Re: [patch] v2 mm/slub: restore/expand unfreeze_partials() local exclusion scope

From: Vlastimil Babka
Date: Sun Jul 18 2021 - 17:19:53 EST


On 7/17/21 4:58 PM, Mike Galbraith wrote:
> On Thu, 2021-07-15 at 18:34 +0200, Mike Galbraith wrote:
>> Greetings crickets,
>>
>> Methinks he problem is the hole these patches opened only for RT.
>>
>> static void put_cpu_partial(struct kmem_cache *s, struct page *page,
>> int drain)
>> {
>> #ifdef CONFIG_SLUB_CPU_PARTIAL
>> struct page *oldpage;
>> int pages;
>> int pobjects;
>>
>> slub_get_cpu_ptr(s->cpu_slab);
>> ^^^^^^^^^^^^^^^^^^^^^^^^^^^^^
>
> Bah, I'm tired of waiting to see what if anything mm folks do about
> this little bugger, so I'm gonna step on it my damn self and be done
> with it. Fly or die little patchlet.
>
> mm/slub: restore/expand unfreeze_partials() local exclusion scope
>
> 2180da7ea70a ("mm, slub: use migrate_disable() on PREEMPT_RT") replaced
> preempt_disable() in put_cpu_partial() with migrate_disable(), which when
> combined with ___slab_alloc() having become preemptibile, leads to
> kmem_cache_free()/kfree() blowing through ___slab_alloc() unimpeded,
> and vice versa, resulting in PREMPT_RT exclusive explosions in both
> paths while stress testing with both SLUB_CPU_PARTIAL/MEMCG enabled,
> ___slab_alloc() during allocation (duh), and __unfreeze_partials()
> during free, both while accessing an unmapped page->freelist.
>
> Serialize put_cpu_partial()/unfreeze_partials() on cpu_slab->lock to

Hm you mention put_cpu_partial() but your patch handles only the
unfreeze_partial() call from that function? If I understand the problem
correctly, all modifications of cpu_slab->partial has to be protected
on RT after the local_lock conversion, thus also the one that
put_cpu_partial() does by itself (via this_cpu_cmpxchg).
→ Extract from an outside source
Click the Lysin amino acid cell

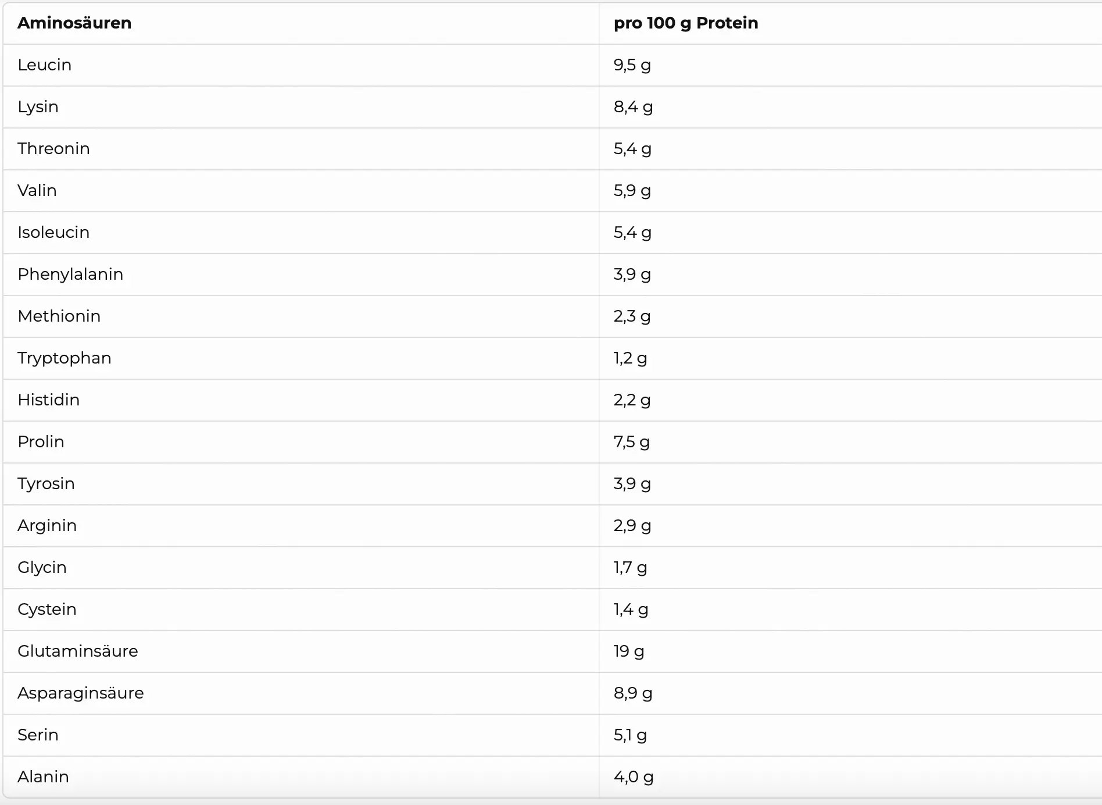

On the other hand the slub_cpu_dead() part should really be unnecessary,
as tglx pointed out.

How about the patch below? It handles also the recursion issue
differently by not locking around __unfreeze_partials().
If that works, I can think of making it less ugly :/

----8<----
diff --git a/mm/slub.c b/mm/slub.c
index 581004a5aca9..1c7a41460941 100644
--- a/mm/slub.c
+++ b/mm/slub.c
@@ -2437,6 +2437,9 @@ static void unfreeze_partials(struct kmem_cache *s)
{
struct page *partial_page;

+#ifdef CONFIG_PREEMPT_RT
+ local_lock(&s->cpu_slab->lock);
+#endif
do {
partial_page = this_cpu_read(s->cpu_slab->partial);

@@ -2444,6 +2447,9 @@ static void unfreeze_partials(struct kmem_cache *s)
this_cpu_cmpxchg(s->cpu_slab->partial, partial_page, NULL)
!= partial_page);

+#ifdef CONFIG_PREEMPT_RT
+ local_unlock(&s->cpu_slab->lock);
+#endif
if (partial_page)
__unfreeze_partials(s, partial_page);
}
@@ -2482,7 +2488,11 @@ static void put_cpu_partial(struct kmem_cache *s, struct page *page, int drain)
int pages;
int pobjects;

- slub_get_cpu_ptr(s->cpu_slab);
+#ifndef CONFIG_PREEMPT_RT
+ get_cpu_ptr(s->cpu_slab);
+#else
+ local_lock(&s->cpu_slab->lock);
+#endif
do {
pages = 0;
pobjects = 0;
@@ -2496,7 +2506,15 @@ static void put_cpu_partial(struct kmem_cache *s, struct page *page, int drain)
* partial array is full. Move the existing
* set to the per node partial list.
*/
+#ifndef CONFIG_PREEMPT_RT
unfreeze_partials(s);
+#else
+ this_cpu_write(s->cpu_slab->partial, NULL);
+ local_unlock(&s->cpu_slab->lock);
+ __unfreeze_partials(s, oldpage);
+ local_lock(&s->cpu_slab->lock);
+#endif
+
oldpage = NULL;
pobjects = 0;
pages = 0;
@@ -2513,7 +2531,11 @@ static void put_cpu_partial(struct kmem_cache *s, struct page *page, int drain)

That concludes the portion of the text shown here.